The pound dropped 0.3 percent to $1.6732 at 4:48 p.m. in London, the biggest one-day slide since March 10. The decline trimmed its gain since April 4 to 0.9 percent. The U.K. currency weakened 0.4 percent to 83.05 pence per euro. Sterling slid 0.3 percent to 169.94 yen.
The pound is still the best-performing developed-nation currency during the past six months as improved economic data stoked bets the Bank of England will be the first major central bank to increase interest rates. Sterling has gained 4.4 percent in the period, according to Bloomberg Correlation-Weighted Indexes that track 10 currencies. The euro climbed 1.9 percent, while the dollar weakened 0.9 percent.
“Investors are starting to question their assumptions for a growth rebound globally,” said Valentin Marinov, head of European Group-of-10 currency strategy at Citigroup Inc. in London. “Generally, it feels that market risk sentiment is starting to look shaky. Sterling tends to weaken against both the euro and dollar during bouts of risk aversion.”

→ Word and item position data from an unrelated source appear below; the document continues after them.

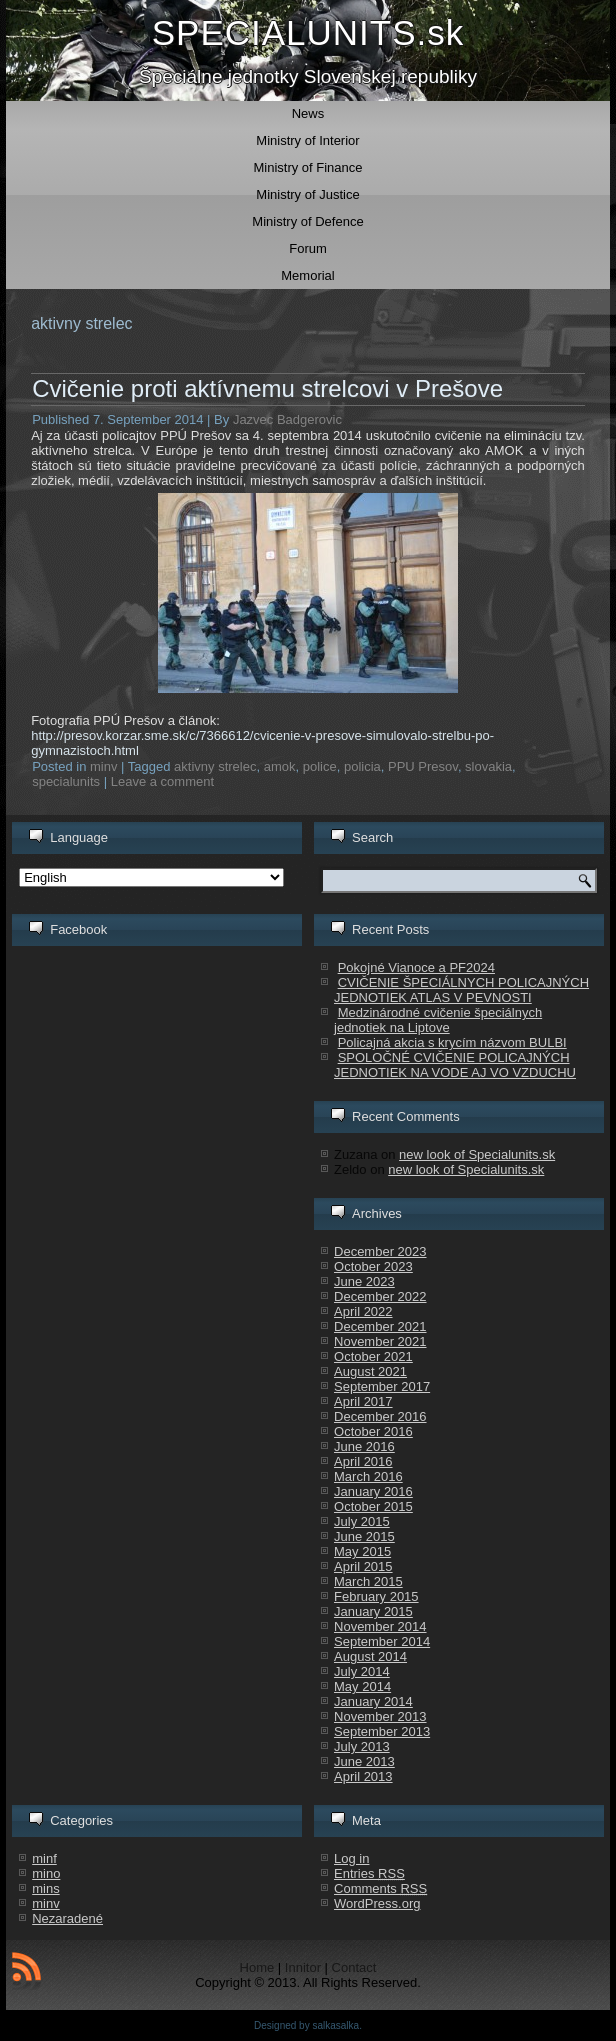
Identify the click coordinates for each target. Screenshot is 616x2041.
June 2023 (364, 1281)
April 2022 (363, 1311)
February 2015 (376, 1596)
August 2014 (370, 1656)
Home (257, 1967)
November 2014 (380, 1626)
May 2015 (362, 1551)
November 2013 (380, 1716)
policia (362, 766)
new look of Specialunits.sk (477, 1154)
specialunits (66, 781)
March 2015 (368, 1581)
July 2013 (362, 1746)
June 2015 (364, 1536)
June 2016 (364, 1446)
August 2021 (370, 1371)
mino (46, 1873)
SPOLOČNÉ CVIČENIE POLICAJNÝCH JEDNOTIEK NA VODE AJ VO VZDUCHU (455, 1065)
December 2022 (380, 1296)
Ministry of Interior (307, 140)
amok (280, 766)
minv (103, 766)
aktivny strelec (215, 766)
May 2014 (362, 1686)
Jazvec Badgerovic (287, 419)
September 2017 (382, 1386)
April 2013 (363, 1776)
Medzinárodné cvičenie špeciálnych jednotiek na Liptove (438, 1020)
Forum (308, 248)
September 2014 (382, 1641)
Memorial (307, 275)
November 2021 (380, 1341)
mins (45, 1888)
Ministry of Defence (307, 221)
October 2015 (373, 1506)
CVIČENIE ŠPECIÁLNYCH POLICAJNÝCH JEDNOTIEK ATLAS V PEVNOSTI (461, 990)
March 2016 (368, 1476)
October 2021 (373, 1356)
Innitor (303, 1967)
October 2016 (373, 1431)
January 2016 (373, 1491)
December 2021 (380, 1326)
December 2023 (380, 1251)
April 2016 (363, 1461)
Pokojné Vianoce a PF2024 (416, 967)
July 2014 (362, 1671)
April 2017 (363, 1401)
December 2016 (380, 1416)
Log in (351, 1858)
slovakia (488, 766)
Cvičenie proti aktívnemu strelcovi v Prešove (267, 388)
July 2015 (362, 1521)
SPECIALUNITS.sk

The benchmark 10-year gilt yield fell one basis point, or 0.01 percentage point, to 2.61 percent, after declining to 2.59 percent, the lowest since Oct. 31. The 2.25 percent bond due September 2023 rose 0.095, or 95 pence per 1,000-pound face amount, to 97.035.
Investors should enter a short position, or a bet an asset’s price will fall, on U.K. 10-year gilts, according to Barclays Plc.
“The move toward policy normalization continues with the Bank of England expected to be the first of the major central banks to begin rate normalization” in the second quarter of 2015, Barclays analyst Moyeen Islam wrote in an e-mailed note. U.K. data in the first quarter “have been uniformly strong but, despite this, 10-year rates are at their lows of the year.”
A report today showed house prices in England and Wales rose 7.2 percent in March from a year earlier, the fastest annual gain since September 2010, according to real-estate researcher Acadata and LSL Property Services Plc.
Gilts returned 3.4 percent this year through yesterday, according to Bloomberg World Bond Indexes. German bonds earned 2.8 percent and Treasuries rose 2.3 percent.